Rodent Novel Object Recognition (NOR) Assay in phencyclidine-induced cognitive deficits modelling chizophrenia



[0062]  The aim of this study is to investigate the ability of the compound of the invention to improve subchronic PCP-induced impairment in cognition memory using the NOR task in the rat, a paradigm of relevance to cognition in schizophrenia. Adult male Sprague-Dawley rats (250 - 350 g; Harlan, USA) are used for the experiments. Animal are acclimated to the facility for 7 days prior to experimentation. Seven groups of 14 animals per group are used for the experiment. One group of animals receive vehicle (0.9% saline twice daily) and the remaining six groups receive PCP (2.5 mg/kg, s.c. twice daily) for 7 days, followed by 5-days drug free. On the test day, the animals are allowed to acclimate to the testing room for 30 min prior to initiation of experiments. Experiments are carried out in a white plexiglass chamber, designated as the experimental arena. The arena is placed in a dark experimental room that is illuminated by a halogen lamp, providing a dim light to the arena.
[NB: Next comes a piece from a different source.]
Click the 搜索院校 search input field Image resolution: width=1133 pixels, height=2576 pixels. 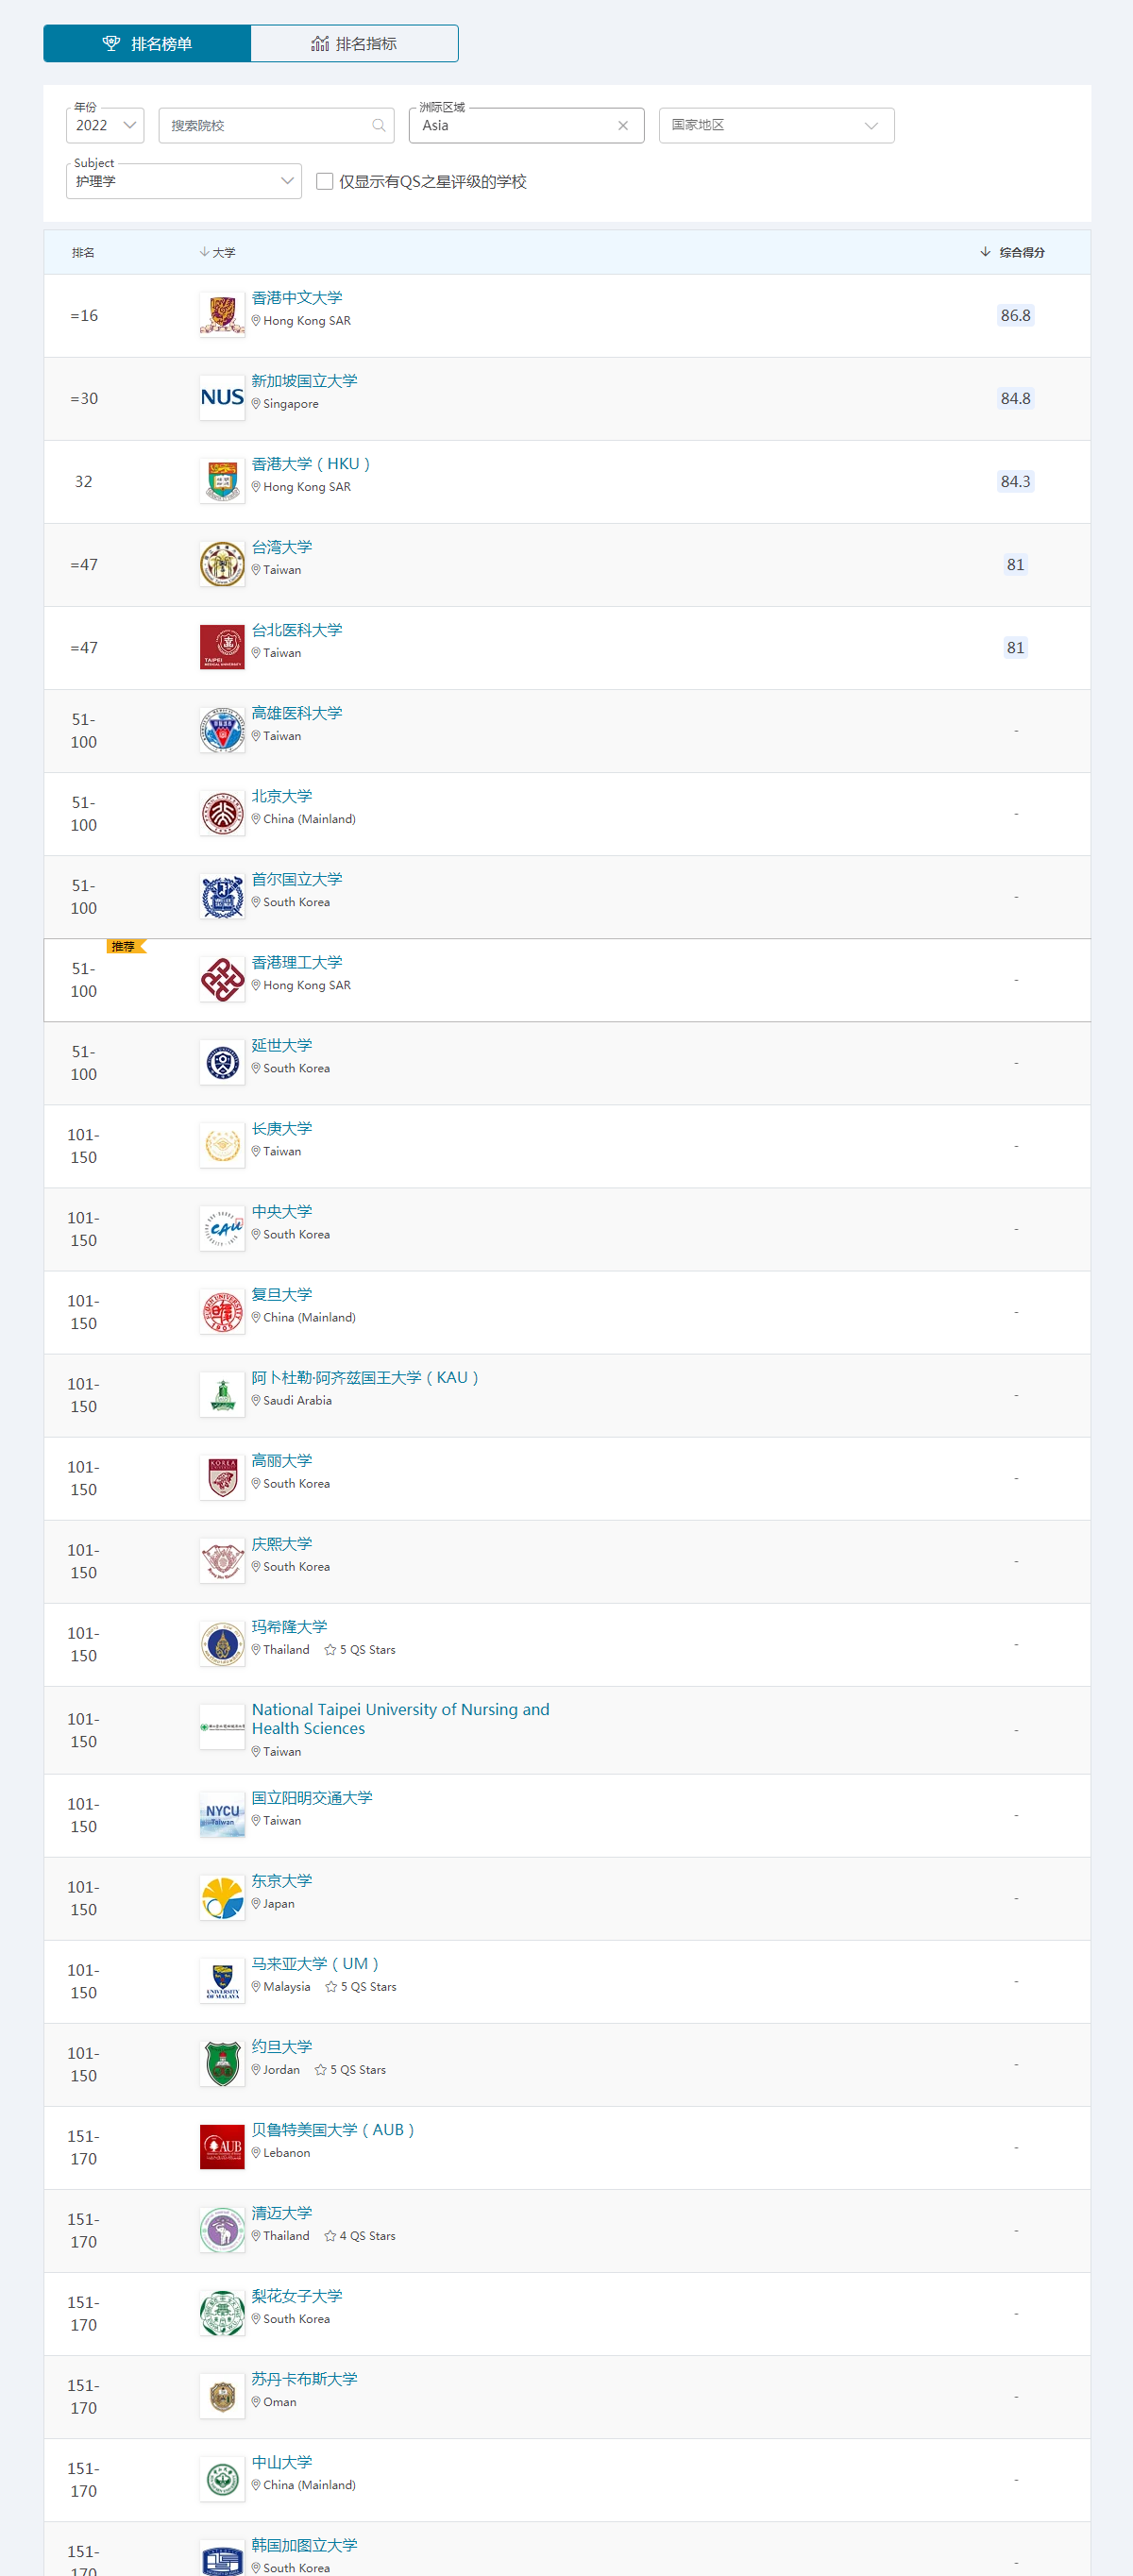pyautogui.click(x=265, y=126)
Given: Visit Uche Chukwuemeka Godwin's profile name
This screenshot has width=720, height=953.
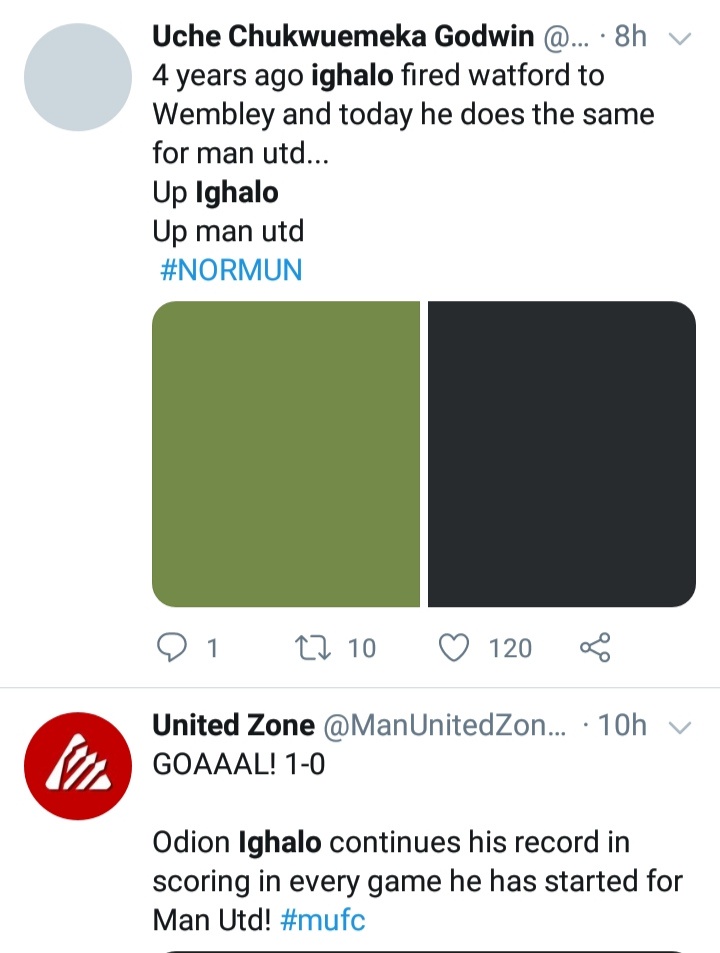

[0063]  Animals are placed in the arena for a 5 minute period to freely explore the test chamber in the absence of objects (habituation). Animals are then returned to their home cage immediately upon completion of habituation for a 120 min period. The test compound (0.1, 1, 10 mg/kg s.c.), or vehicle (veh, saline) is administered 120 min prior to T1 and galantamine (5 mg/kg, i.p.) is administered 30 min prior to T1 Animals are returned to the arena which contained two identical objects (plastic balls) placed at one end of the arena (acquisition, T1), and allowed to explore for a 5 min period. The time spent exploring the two objects is recorded. Animals are once again returned to the home cage for a period of 120 min (ITI).

[0064]  ITI is followed by the retention phase (T2) where one of the objects presented in the first trial is replaced by a novel object and animals are allowed to explore for an additional 5 min period. Again, the time spent exploring the two objects is recorded.

[0065]  For the retention phase, the differences between the time spent exploring the familiar object and the novel object are examined. All sessions are recorded and scored blindly for the time exploring objects. Exploration is defined as touching the object or directing nose towards object at a distance less that 2 cm. A minimal exploration criterion is used such that only animals with exploration time of greater than 5 seconds per object are included.

[0066]  Comparisons of all treatment groups are conducted using a one-way ANOVA followed by a Bonferroni's post hoc test for multiple comparisons.

Biological Example 3


Nicotinic α-7 Receptor binding assay



[0067]  The evaluation of binding at the nicotinic α-7 receptor was carried out at Eurofins Pharma Services. Compound 15 of Table 1, Example 5, had an IC50 in this assay of >10 µM while the compound of Reference 7 above had an IC50 in this assay of 1.66 µM.

Formulation Examples



[0068]  The following are representative pharmaceutical formulations containing a compound of Formula (I).

Tablet Formulation



[0069]  The following ingredients are mixed intimately and pressed into single scored tablets.
Ingredient Quantity per tablet
compound of this invention 0.5-150 mg
cornstarch 50 mg
croscarmellose sodium 25 mg
lactose 120 mg
magnesium stearate 5 mg

Capsule Formulation



[0070]  The following ingredients are mixed intimately and loaded into a hard-shell gelatin capsule.
Ingredient Quantity per capsule
compound of this invention 0.5-150 mg
lactose spray dried 148 mg
magnesium stearate 2 mg

Injectable Formulation



[0071]  Compound of the invention in 2% HPMC, 1% Tween 80 in DI water, pH 2.2 with MSA, q.s. to at least 20 mg/mL.